Material provided section start

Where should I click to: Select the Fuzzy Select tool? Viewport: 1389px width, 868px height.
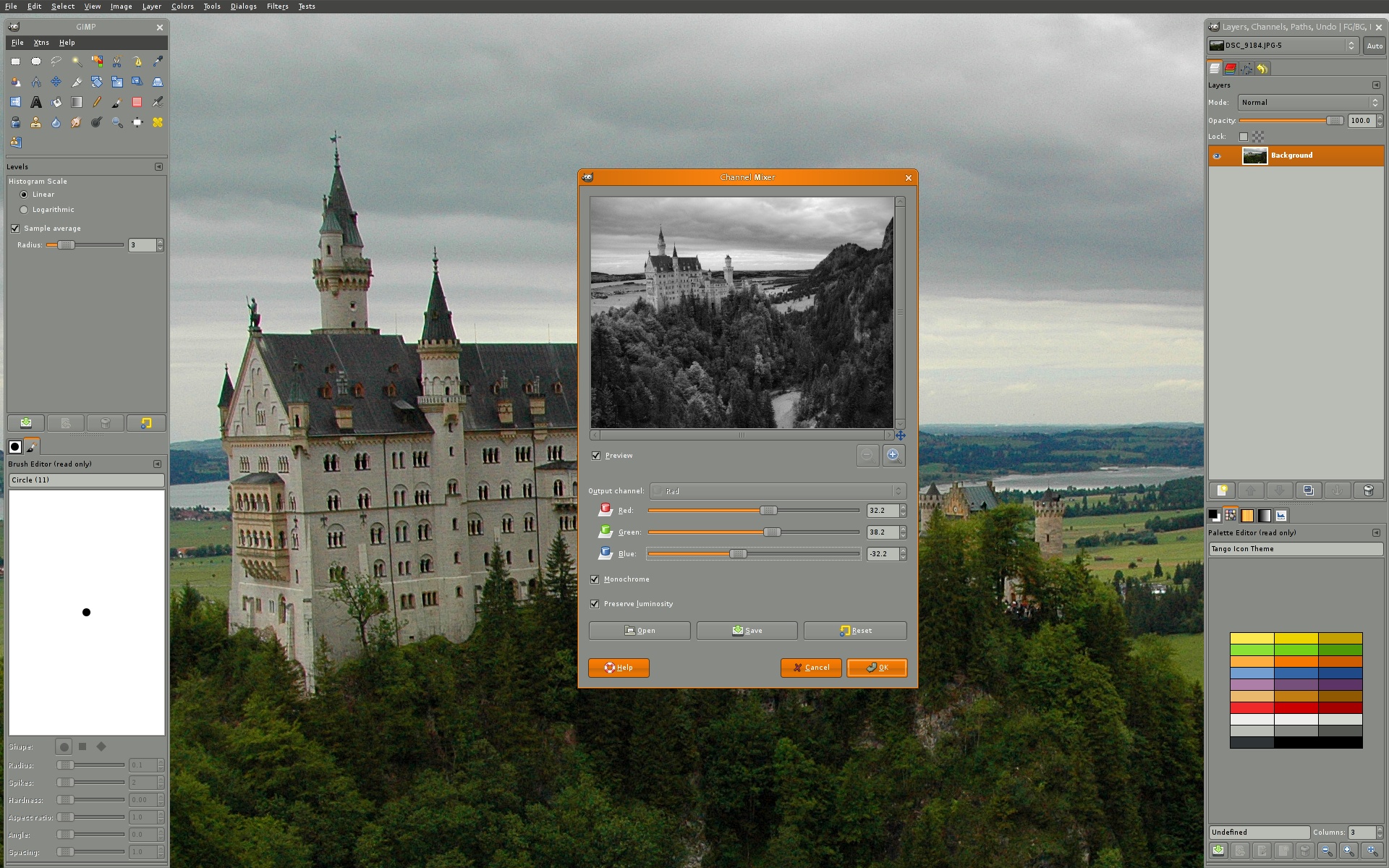[77, 62]
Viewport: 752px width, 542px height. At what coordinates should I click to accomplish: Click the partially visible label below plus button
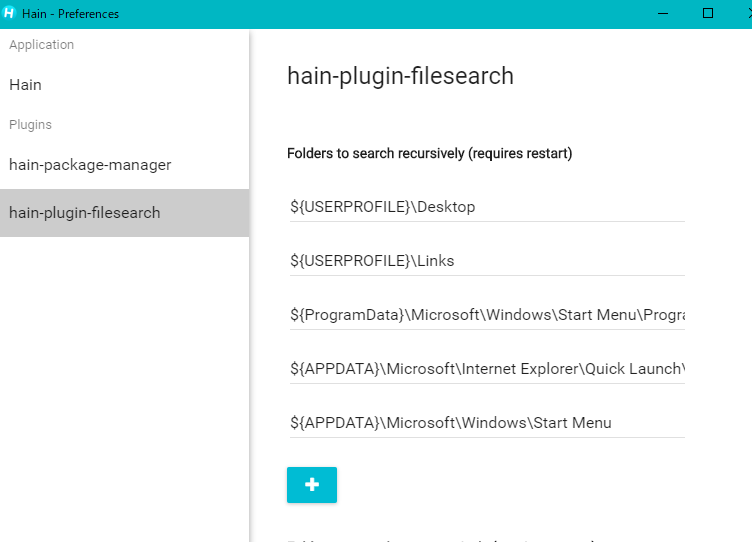click(x=441, y=540)
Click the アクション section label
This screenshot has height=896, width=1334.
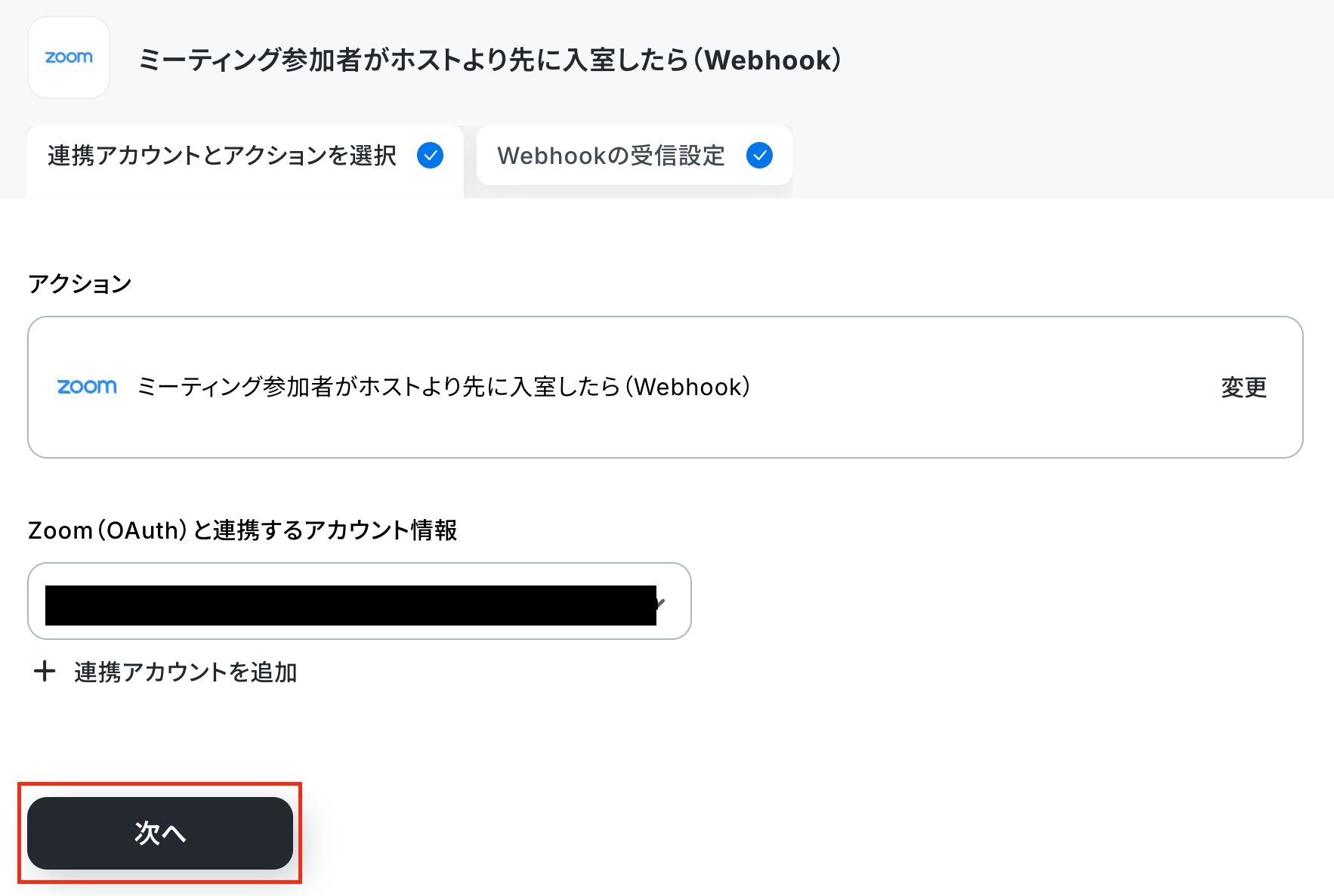click(80, 284)
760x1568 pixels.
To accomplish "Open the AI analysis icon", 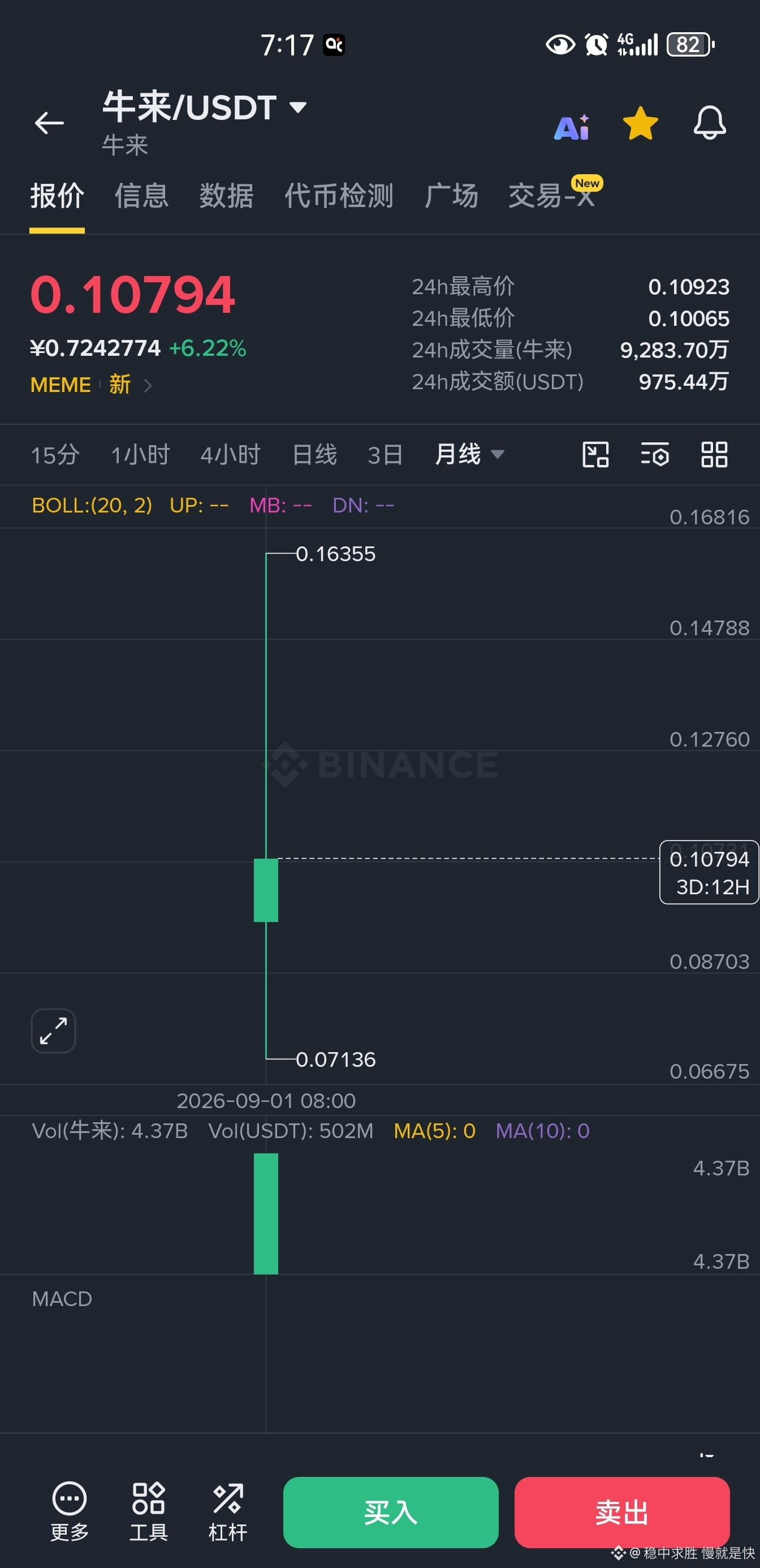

Material provided section end

• Brief
Each record must appear again exactly as written above, without its pictures.

• Answer
Where should I click to: Select the Fuzzy Select tool? Viewport: 1389px width, 868px height.
[77, 62]
Viewport: 752px width, 542px height. At what coordinates should I click to accomplish: Click the partially visible label below plus button
click(x=441, y=540)
Click the アクション section label
This screenshot has height=896, width=1334.
click(80, 284)
760x1568 pixels.
To accomplish "Open the AI analysis icon", 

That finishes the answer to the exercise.